In particular, it covers topics which are covered in Part IA
which are useful for the Data Structures and Algorithms course.
Lectures
Common mathematical notation.
Sets, tuples, functions.
Relations (e.g. telephone directory) and Graphs (e.g. air routes).
Induction.
Combinations and permutations.
O(f) notation, sorting as example.
Objectives
At the end of the course students should
be familiar with the mathematical notation used in several areas of
discrete mathematics
be able to find O(f) notation representations of the
growth rates of functions defined by certain recurrence relations
be able to construct mathematical proofs involving induction
be familiar with set notation and how to reason about sets and
relations over sets
Recommended books
For many people the best advice is simply to read the books in the
Data Structures and Algorithms course. The
book
Lipschutz, S. (1976). Schaum's outline of theory and problems of discrete mathematics. McGraw-Hill.

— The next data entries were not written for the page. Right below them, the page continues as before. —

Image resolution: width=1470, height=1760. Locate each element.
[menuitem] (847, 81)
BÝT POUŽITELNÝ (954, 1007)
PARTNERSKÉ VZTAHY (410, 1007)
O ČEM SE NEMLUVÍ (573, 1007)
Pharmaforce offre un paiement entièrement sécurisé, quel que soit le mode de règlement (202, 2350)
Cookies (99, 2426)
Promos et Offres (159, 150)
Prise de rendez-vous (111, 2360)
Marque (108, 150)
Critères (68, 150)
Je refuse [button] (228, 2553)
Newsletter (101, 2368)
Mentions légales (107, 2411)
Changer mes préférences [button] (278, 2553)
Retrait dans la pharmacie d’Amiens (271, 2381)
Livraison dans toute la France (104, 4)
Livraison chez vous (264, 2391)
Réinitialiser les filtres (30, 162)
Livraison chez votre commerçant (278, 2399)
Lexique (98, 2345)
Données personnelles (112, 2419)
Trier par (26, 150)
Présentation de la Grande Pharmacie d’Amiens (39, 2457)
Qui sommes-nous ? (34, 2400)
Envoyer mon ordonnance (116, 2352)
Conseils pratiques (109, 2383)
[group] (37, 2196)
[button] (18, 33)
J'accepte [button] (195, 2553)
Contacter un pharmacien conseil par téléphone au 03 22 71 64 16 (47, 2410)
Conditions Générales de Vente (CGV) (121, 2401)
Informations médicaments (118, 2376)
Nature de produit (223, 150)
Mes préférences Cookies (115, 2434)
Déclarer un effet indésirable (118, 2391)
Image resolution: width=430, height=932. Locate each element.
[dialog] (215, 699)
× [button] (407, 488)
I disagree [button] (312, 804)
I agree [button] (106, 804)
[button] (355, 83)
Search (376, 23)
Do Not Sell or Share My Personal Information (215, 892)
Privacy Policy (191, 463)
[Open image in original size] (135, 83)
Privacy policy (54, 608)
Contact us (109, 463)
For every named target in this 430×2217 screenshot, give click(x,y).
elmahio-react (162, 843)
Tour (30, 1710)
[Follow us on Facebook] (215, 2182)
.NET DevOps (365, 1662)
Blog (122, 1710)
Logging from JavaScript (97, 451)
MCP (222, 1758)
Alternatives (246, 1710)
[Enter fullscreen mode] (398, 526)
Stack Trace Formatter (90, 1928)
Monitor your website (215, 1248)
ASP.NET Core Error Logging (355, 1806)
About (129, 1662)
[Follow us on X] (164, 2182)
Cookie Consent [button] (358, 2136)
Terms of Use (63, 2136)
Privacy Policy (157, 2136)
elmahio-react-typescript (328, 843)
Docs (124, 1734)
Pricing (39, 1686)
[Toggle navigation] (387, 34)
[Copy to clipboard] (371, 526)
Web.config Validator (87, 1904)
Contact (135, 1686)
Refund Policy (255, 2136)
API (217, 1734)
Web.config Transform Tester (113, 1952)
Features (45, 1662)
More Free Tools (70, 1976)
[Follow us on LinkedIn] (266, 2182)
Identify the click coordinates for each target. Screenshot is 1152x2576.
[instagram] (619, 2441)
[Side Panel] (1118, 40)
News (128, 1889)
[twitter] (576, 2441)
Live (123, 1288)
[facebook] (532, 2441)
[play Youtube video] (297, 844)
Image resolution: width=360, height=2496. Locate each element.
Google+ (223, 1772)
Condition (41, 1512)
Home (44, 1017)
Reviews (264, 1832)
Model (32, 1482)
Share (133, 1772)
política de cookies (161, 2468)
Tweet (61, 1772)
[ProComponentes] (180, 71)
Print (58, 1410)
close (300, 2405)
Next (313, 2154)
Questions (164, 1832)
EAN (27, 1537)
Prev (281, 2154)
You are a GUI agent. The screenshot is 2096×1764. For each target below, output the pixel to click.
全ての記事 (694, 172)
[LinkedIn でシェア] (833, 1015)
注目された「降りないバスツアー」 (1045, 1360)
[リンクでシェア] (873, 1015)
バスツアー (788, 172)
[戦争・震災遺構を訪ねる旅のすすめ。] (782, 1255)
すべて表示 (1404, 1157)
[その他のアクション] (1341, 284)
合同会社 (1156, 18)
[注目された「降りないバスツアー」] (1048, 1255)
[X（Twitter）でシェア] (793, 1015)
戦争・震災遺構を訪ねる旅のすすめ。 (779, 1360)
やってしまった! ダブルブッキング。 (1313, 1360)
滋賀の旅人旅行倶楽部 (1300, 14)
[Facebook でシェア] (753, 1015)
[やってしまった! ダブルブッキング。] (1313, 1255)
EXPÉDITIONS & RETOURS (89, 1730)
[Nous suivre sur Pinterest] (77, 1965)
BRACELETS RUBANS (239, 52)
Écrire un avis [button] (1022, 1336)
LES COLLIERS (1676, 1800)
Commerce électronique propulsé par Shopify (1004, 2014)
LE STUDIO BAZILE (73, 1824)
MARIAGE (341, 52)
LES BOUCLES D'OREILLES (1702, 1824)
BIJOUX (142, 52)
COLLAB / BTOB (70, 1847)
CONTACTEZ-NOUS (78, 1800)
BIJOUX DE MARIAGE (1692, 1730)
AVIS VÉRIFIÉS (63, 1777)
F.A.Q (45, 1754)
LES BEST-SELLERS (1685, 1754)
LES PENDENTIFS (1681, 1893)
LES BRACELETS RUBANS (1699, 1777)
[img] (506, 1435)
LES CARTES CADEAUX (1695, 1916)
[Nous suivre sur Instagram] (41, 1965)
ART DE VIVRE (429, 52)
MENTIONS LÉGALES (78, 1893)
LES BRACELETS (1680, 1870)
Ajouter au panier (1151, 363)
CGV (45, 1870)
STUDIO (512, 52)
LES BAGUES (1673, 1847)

has a good ``solved problems'' approach which may be useful for students
who have not seen discrete mathematics before.
Those who would like to know much more about discrete mathematics
can try:
Stanat, D.F. & McAllister, D.F. (1977). Discrete mathematics in
computer science. Prentice-Hall.
Mattson, H.F. Jr (1993). Discrete mathematics with applications.
Wiley.
Skvarcius, R. & Robinson, W.B. (1986). Discrete mathematics with
computer science applications. Benjamin/Cummings.
Graham, R.L., Knuth, D.E. & Patashnik, O. (1989). Concrete
mathematics. Addison-Wesley.